A Trump White House would review those rules and prioritize the ones they consider most important, a process Clovis expects will lead to an “immediate” 20 percent reduction in regulations.

Clovis, a radio talk host, made an unsuccessful bid for the Republican nomination in the five-way race for Iowa’s open Senate seat in 2014. Joni Ernst won the primary handily.

The Clean Water Rule, also known as the Waters of the U.S. rule, or WOTUS, is on hold and being litigated in federal court. Agriculture and industry organizations say the rule infringes on private and state rights.

“The president of the United States can go in and tell the EPA director to eliminate the Waters of the U.S. rule,” Clovis said. “We will put that relief on our farmers and ranchers because we think the Waters of the U.S. is an enormous overreach and it needs to be eliminated.”

Trump said last year he would cut EPA out of his administration. Republicans adopted a platform at their national convention in July that states that EPA should remain but be run as an independent bipartisan commission similar to the Nuclear Regulatory Commission (Greenwire, July 19).

Clovis’ comments come as attorneys in the Clean Water Rule case prepare to file briefs challenging the merits of the water rule in the 6th U.S. Circuit Court of Appeals.

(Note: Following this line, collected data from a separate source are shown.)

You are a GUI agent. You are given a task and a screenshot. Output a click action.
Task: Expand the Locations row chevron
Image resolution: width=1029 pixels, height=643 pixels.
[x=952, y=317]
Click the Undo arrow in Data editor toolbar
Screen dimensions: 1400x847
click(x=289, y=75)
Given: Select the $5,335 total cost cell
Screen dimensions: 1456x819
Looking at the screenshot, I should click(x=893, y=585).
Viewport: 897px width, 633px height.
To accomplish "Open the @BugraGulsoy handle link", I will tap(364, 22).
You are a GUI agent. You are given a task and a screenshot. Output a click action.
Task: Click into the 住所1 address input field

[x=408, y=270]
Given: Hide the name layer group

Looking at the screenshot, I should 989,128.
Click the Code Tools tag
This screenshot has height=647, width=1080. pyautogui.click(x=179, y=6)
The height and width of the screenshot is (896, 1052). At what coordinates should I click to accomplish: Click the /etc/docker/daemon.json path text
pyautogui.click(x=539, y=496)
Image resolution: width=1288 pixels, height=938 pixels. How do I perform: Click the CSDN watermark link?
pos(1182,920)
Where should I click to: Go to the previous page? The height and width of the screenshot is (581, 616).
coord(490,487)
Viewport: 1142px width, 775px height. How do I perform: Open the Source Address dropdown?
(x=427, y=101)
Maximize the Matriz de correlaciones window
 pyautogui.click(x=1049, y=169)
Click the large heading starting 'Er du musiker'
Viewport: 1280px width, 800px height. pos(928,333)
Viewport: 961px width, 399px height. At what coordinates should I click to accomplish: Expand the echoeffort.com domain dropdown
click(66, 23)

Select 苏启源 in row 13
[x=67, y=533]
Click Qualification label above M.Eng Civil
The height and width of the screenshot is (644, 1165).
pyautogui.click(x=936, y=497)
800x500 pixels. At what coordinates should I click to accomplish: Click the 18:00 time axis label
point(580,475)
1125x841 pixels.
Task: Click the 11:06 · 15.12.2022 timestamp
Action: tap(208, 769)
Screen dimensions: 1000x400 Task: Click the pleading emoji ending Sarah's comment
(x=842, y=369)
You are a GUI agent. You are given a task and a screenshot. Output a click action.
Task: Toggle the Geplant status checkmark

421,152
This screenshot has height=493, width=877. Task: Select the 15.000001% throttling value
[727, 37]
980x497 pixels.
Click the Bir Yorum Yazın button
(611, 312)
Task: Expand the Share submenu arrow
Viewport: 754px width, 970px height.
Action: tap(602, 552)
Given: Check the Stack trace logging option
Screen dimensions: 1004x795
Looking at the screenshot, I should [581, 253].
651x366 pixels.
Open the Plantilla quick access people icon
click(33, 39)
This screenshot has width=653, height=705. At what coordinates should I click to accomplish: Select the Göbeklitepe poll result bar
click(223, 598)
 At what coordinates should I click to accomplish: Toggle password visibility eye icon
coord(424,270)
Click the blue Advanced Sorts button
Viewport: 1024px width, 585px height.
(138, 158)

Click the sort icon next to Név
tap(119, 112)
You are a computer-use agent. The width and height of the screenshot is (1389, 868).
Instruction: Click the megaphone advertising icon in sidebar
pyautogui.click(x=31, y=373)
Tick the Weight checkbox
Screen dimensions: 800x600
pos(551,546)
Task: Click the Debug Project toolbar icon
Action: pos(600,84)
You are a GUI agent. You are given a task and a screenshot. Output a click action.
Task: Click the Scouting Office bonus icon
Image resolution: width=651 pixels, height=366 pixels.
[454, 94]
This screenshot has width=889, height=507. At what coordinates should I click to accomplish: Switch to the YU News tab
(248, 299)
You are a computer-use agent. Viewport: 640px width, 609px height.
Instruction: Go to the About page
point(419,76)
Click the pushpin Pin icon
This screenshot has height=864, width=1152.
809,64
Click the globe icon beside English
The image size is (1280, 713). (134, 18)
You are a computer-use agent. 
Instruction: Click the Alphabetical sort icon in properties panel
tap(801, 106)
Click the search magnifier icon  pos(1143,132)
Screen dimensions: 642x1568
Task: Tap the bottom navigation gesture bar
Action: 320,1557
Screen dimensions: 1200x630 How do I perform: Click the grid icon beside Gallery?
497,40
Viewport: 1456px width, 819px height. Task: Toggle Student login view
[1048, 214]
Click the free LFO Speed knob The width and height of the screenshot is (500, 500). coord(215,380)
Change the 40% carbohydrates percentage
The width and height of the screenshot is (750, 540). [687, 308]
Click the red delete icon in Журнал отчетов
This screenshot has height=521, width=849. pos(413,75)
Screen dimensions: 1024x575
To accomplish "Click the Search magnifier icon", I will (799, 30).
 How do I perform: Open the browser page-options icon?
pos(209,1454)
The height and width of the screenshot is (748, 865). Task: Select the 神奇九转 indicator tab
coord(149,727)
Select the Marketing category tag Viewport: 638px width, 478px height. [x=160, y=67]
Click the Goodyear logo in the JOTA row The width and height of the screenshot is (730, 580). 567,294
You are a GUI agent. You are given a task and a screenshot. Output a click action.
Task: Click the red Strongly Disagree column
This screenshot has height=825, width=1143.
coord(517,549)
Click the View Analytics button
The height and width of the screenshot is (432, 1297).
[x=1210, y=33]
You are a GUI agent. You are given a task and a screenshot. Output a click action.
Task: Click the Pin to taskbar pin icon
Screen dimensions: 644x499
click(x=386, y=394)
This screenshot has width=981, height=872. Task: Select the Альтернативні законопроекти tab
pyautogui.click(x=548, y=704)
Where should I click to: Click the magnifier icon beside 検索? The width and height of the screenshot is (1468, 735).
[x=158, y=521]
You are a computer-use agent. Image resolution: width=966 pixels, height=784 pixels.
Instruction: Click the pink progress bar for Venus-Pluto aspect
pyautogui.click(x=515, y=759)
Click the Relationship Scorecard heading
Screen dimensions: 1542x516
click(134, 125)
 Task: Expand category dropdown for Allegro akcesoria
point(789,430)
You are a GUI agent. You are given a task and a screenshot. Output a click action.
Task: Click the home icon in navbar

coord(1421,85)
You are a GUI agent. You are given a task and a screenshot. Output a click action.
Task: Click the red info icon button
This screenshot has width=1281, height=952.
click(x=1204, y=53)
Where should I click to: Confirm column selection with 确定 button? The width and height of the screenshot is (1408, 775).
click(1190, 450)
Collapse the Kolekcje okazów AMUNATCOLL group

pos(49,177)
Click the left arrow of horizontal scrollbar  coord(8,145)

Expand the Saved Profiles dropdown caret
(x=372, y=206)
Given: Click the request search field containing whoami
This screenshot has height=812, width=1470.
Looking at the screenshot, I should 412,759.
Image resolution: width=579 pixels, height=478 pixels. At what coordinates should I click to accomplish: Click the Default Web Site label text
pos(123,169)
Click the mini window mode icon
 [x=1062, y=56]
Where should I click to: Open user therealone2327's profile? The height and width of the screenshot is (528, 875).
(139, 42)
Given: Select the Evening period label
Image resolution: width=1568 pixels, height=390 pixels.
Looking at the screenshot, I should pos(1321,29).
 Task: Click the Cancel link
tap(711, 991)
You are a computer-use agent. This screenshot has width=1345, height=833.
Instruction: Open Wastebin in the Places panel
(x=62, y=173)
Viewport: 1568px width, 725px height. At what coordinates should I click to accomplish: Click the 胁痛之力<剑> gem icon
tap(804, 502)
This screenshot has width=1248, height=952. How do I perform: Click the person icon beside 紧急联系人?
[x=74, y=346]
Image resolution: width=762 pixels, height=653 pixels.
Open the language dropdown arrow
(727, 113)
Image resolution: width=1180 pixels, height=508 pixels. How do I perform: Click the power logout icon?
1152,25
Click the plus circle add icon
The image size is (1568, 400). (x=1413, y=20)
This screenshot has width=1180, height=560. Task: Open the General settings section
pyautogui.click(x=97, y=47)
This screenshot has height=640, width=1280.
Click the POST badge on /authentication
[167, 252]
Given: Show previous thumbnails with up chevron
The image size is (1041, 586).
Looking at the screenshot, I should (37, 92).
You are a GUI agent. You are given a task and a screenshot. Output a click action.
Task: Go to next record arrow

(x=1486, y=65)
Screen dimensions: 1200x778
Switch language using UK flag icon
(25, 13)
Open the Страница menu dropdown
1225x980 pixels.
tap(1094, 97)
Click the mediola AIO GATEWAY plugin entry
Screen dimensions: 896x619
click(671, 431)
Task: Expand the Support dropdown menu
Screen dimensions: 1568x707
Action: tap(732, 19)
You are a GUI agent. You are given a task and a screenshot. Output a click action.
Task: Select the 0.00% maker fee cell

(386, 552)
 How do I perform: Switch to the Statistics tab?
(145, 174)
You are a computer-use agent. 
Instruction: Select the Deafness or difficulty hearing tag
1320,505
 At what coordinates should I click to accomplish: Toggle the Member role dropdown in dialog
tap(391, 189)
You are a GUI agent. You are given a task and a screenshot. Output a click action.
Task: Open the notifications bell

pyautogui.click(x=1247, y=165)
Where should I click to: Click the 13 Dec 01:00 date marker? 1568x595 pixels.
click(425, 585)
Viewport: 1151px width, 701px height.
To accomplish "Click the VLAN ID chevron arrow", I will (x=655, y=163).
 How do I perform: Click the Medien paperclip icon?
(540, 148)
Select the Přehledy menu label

Legal wrangling over the rule is expected to drag well into the next president’s term. The court arguments to date have focused on what is the proper venue — local district courts or federal appellate courts — for the litigation.

Correction: An earlier version of this story stated that the deadline for filing the Clean Water Rule’s merits briefs was today. The deadline was originally set for today, but the court ruled last week to put the briefing schedule on hold.